### Exercise
Please collect every line in the records below that contains the string "what", copying each one in full.

(Item-finding records)
- - - - - - -

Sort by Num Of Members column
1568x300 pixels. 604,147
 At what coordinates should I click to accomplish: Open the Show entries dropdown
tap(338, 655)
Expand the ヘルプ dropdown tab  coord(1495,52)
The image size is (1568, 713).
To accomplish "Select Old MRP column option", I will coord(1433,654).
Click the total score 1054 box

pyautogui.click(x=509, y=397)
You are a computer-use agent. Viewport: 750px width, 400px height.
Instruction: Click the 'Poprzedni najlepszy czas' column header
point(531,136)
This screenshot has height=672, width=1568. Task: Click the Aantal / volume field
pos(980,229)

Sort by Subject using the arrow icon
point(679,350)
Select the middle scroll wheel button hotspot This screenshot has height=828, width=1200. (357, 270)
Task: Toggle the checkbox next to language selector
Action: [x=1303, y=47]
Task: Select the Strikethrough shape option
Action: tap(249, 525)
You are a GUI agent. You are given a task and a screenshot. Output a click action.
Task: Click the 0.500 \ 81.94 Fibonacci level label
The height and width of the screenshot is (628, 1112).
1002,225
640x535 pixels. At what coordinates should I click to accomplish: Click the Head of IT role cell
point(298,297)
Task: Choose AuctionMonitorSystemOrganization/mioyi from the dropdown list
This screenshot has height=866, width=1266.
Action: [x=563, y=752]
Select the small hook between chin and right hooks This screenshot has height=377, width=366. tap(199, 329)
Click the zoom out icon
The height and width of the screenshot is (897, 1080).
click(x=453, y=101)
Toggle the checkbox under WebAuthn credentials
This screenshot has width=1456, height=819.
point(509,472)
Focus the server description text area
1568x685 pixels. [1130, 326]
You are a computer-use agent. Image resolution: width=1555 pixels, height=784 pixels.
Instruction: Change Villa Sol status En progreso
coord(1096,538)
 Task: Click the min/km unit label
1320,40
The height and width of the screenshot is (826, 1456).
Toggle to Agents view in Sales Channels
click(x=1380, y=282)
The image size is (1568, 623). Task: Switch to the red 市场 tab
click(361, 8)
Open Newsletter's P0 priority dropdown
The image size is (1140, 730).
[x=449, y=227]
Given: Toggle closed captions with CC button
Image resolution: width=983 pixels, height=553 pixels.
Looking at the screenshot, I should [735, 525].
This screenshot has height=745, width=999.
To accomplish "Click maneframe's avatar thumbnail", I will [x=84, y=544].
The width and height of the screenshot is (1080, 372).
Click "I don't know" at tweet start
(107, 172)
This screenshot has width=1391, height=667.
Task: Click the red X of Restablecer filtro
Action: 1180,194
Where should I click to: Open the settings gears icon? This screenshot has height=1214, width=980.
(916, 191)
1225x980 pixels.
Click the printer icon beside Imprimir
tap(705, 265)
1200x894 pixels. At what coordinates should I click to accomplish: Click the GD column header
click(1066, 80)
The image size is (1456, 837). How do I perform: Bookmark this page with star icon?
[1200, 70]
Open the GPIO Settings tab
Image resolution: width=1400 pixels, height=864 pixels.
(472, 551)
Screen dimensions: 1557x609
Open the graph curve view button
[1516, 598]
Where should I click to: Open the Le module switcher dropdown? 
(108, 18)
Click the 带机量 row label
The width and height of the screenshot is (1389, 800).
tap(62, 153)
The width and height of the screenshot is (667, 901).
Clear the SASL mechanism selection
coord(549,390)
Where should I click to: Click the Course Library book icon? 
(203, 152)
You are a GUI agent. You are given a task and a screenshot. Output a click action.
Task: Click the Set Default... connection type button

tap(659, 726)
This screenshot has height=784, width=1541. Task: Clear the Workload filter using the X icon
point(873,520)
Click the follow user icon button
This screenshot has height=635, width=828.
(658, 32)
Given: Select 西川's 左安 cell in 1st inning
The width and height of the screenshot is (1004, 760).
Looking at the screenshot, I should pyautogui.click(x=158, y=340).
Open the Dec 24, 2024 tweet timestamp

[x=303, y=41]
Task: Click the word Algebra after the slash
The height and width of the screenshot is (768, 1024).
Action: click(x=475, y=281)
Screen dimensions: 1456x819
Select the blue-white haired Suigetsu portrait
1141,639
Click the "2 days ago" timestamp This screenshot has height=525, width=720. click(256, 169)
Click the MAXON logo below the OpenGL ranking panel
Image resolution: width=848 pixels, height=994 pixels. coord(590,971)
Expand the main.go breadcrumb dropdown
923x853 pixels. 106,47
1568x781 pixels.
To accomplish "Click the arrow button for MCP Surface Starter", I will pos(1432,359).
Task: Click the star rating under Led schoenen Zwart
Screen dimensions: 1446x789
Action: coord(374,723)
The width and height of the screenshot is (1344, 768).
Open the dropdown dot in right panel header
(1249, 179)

- - - - - - -

### Final result
 At what coordinates should I click to accomplish: Open the Show entries dropdown
640x535 pixels. At what coordinates should I click to accomplish: Click the Head of IT role cell
1200x894 pixels. At what coordinates should I click to accomplish: Click the GD column header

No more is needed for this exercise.